Me interesa destacar la particular elección de Borges. Cualquier lector devoto hubiera pensado —es mi caso— que si buscaba presumir la escritura de Dios en el lomo de un tigre, el buen y honrado lector de Kipling habría elegido con alegría y legítimo orgullo un espléndido tigre de Bengala; ello hubiera determinado que el cuento se trasladara a los confines del océano Índico y que los héroes y villanos que se cruzarían en la historia serían indistintamente ingleses, hindúes y tal vez algunos perversos cazadores holandeses. Sin embargo, el listado sinuoso del magnífico ejemplar de Bengala cedió en favor de los puntos y requiebros aparentemente irregulares del temible jaguar americano. El temor y el temblor de las selvas y el curso furioso de algunos ríos no sería muy diferente en las respectivas orillas de uno y otro océano; como así tampoco, presumo, las crueldades celebradas: las torturas aplicadas por los civilizados soldados ingleses a los nativos rebeldes o simplemente raros y los sangrientos interrogatorios de los súbditos de Carlos V en busca de tesoros y glorias, eran muy parecidos en estilo, aunque quizá no tanto en método: la proverbial pasión española contrastaba en horror con la paciencia bien ordenada y la voluntad irreductible de los despiadados hijos de Inglaterra. ¿Por qué, entonces, la elección? ¿Por qué Borges, tan aficionado a la perfecta cultura del Imperio Inglés, toma el desvío centroamericano y hace hablar a un oscuro oficiante desde el pozo de un calabozo miserable, lóbrego y polvoriento? ¿Qué tiene el jaguar americano que le falta al tigre de la India? ¿Qué hay en los hombres de cobre y de maíz de la joven América que se echa de menos en el cielo regido por Visnú, en las noches que preside Shiva con sus dos pares de brazos? ¿Por qué una América tan distante de Buenos Aires y sus librerías y de Londres, y no la India que cantó para siempre Kipling, que resulta inseparable de los huérfanos Kim y Mowgli?

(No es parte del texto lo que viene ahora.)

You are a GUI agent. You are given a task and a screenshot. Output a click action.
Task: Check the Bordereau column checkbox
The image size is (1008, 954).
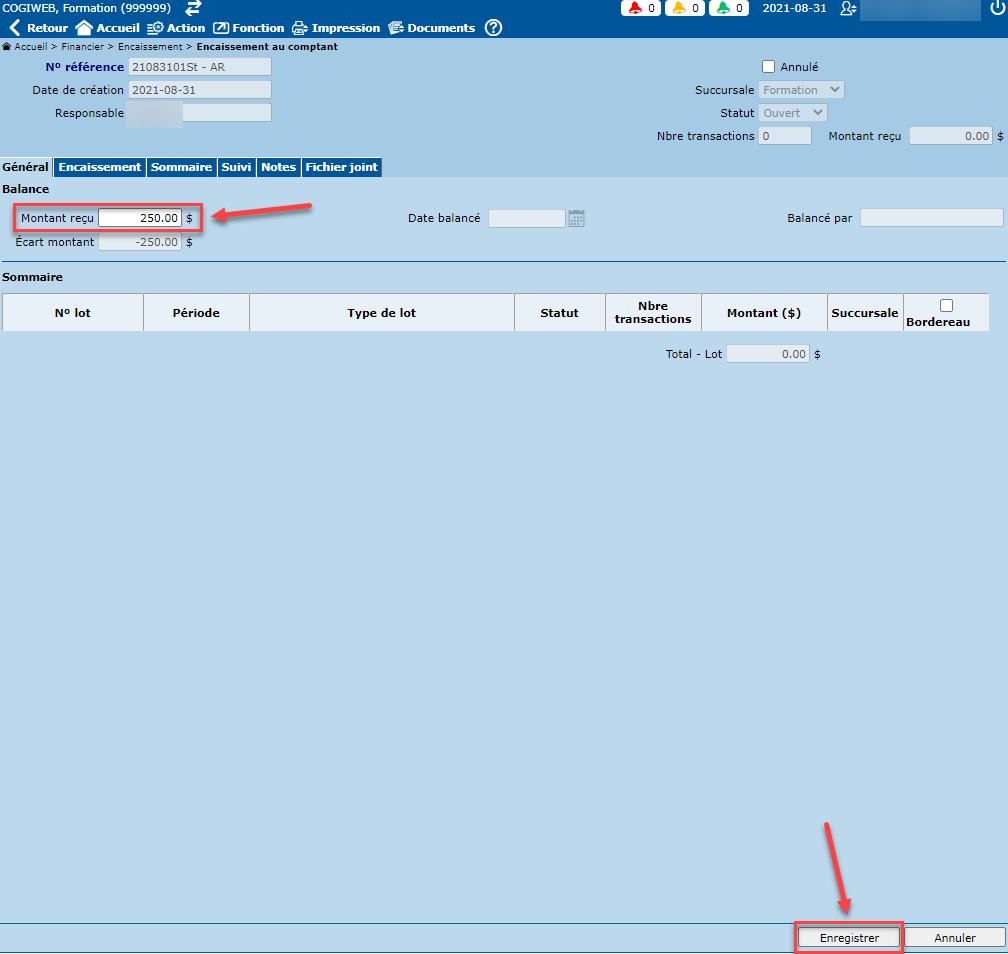click(x=946, y=306)
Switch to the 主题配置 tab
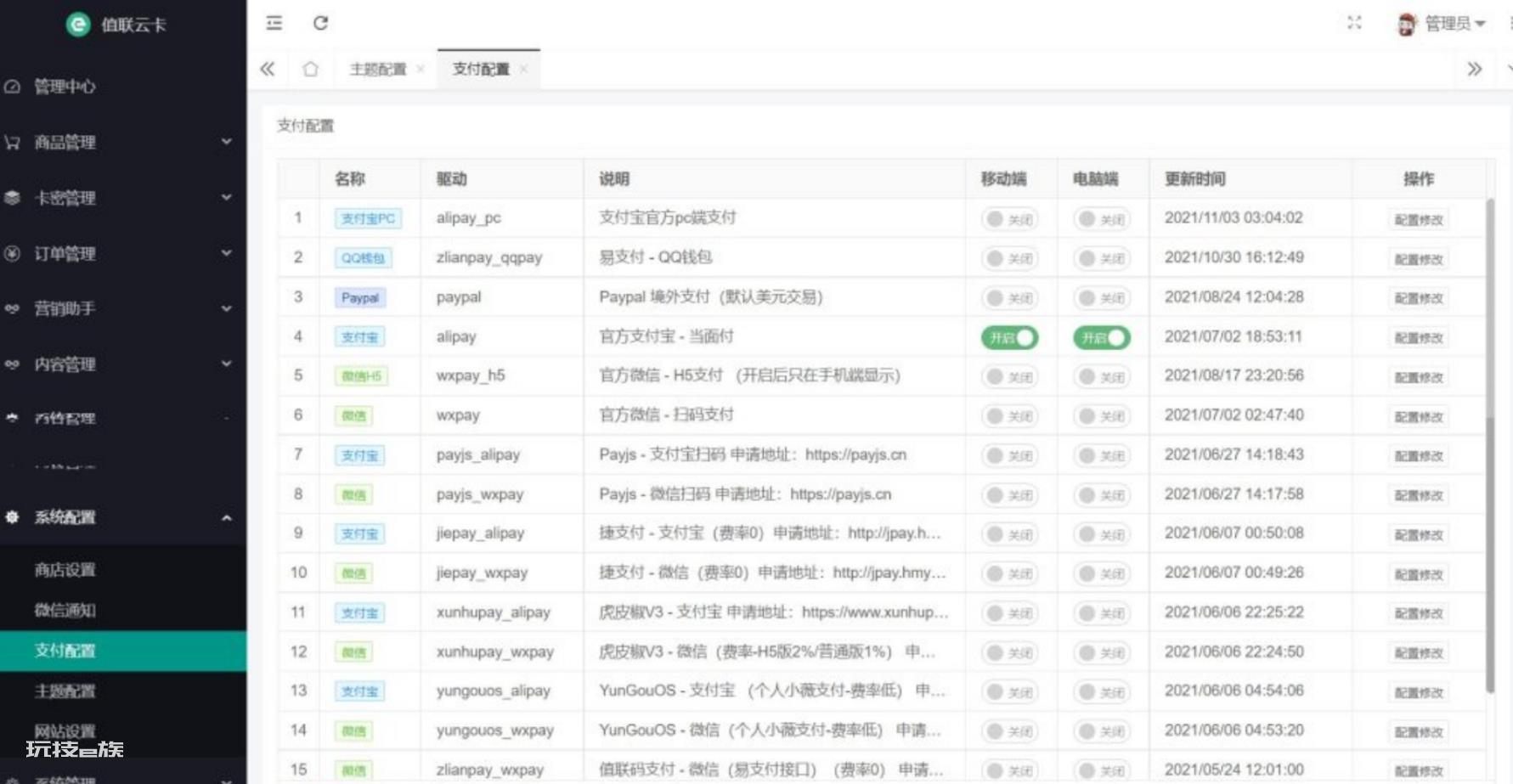The width and height of the screenshot is (1513, 784). pos(377,70)
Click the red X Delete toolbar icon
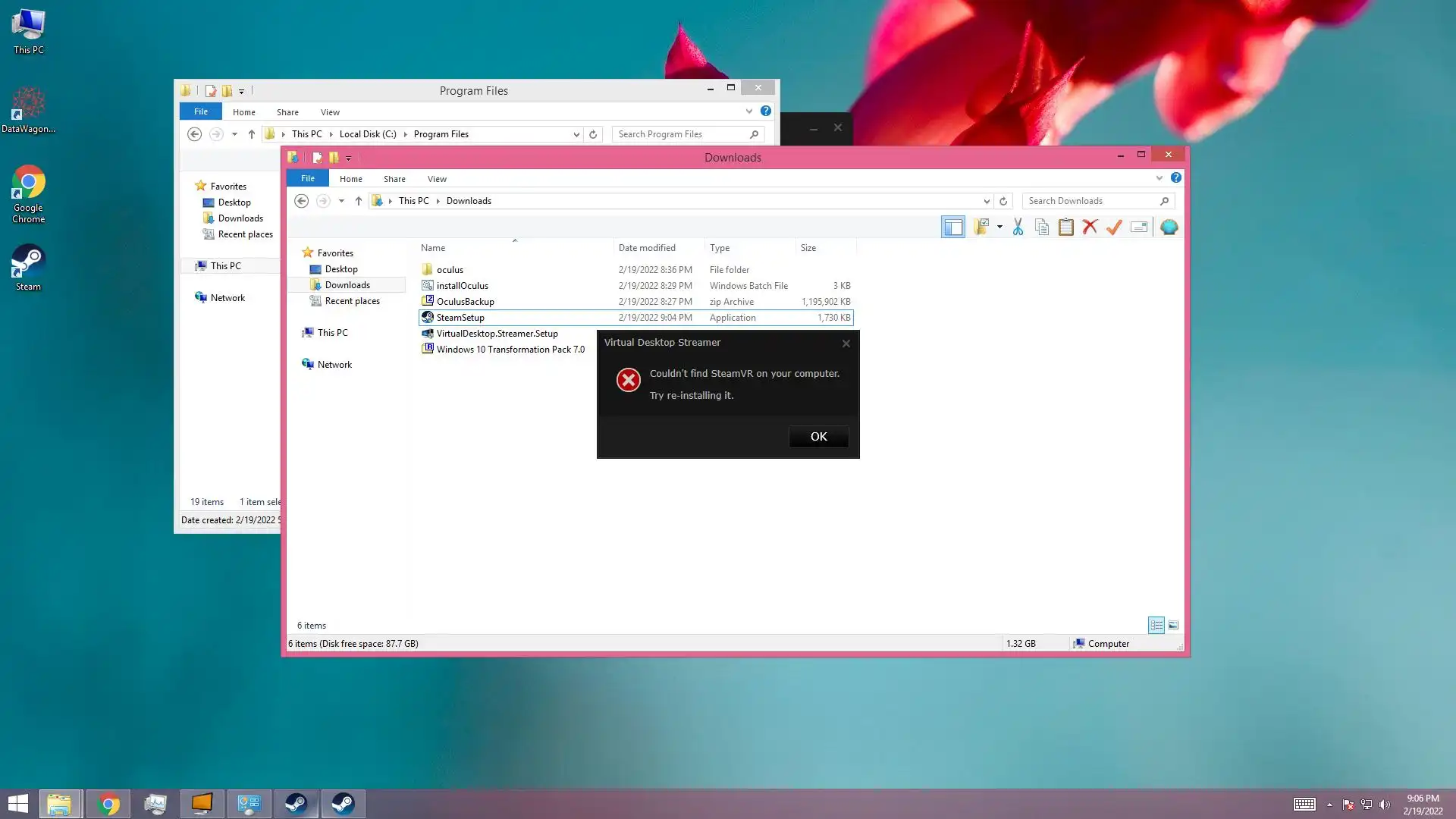 click(x=1090, y=227)
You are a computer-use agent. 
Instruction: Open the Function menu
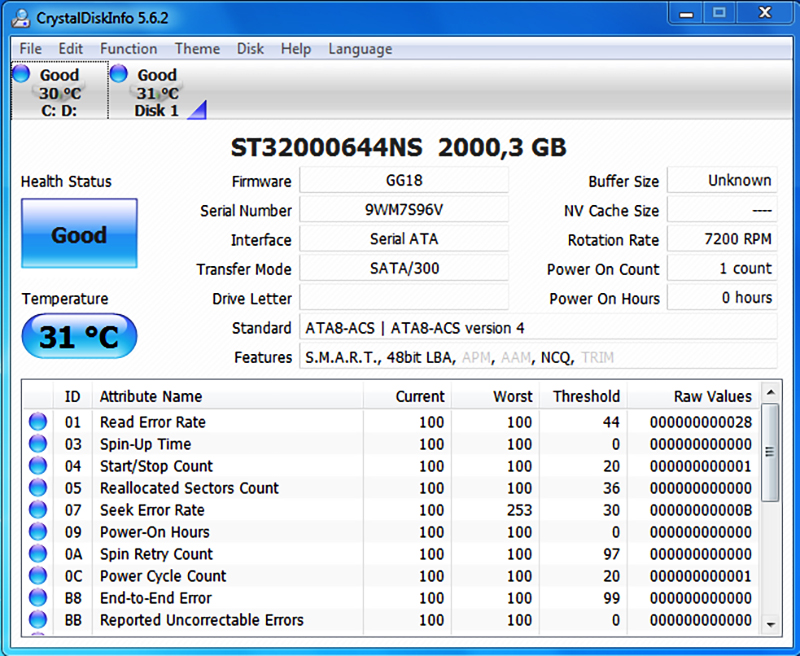point(128,48)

Tengo para mí que el sesgo de Borges hacia el oeste no depende de ninguno de estos factores; no son los mejores atormentadores, ni el mayor sufrimiento, ni los paisajes ni los dioses, ni la geografía; ni siquiera la suerte similar de esas civilizaciones que entraron en colisión con el Occidente abrupto de los conquistadores. Las pirámides truncas o los templos perfumados de sándalo no son mejores ni peores, ni más convenientes para acompañar la tesis del cuento. Creo que la opción de Borges está en el misterio: mientras que en la India la pregunta por la palabra de Dios hubiera sido perturbada por la vasta y honda literatura que felizmente ha conseguido salvarse —los Vedas menores y mayores, el Bhaghavd Ghita, los discursos atribuidos al Budha, las muchas leyendas que posteriormente se tejieron con dioses y semidioses—, en la América que se presenta ante la curiosidad y la codicia del español hay varios silencios, hay palabras que faltan, signos que no fueron totalmente desvelados, piedras que hablan de unas cosas solo para ocultar otras que distamos mucho de conocer. El misterio sigue siendo el reino de lo posible; y con eso juega, sueña, la literatura.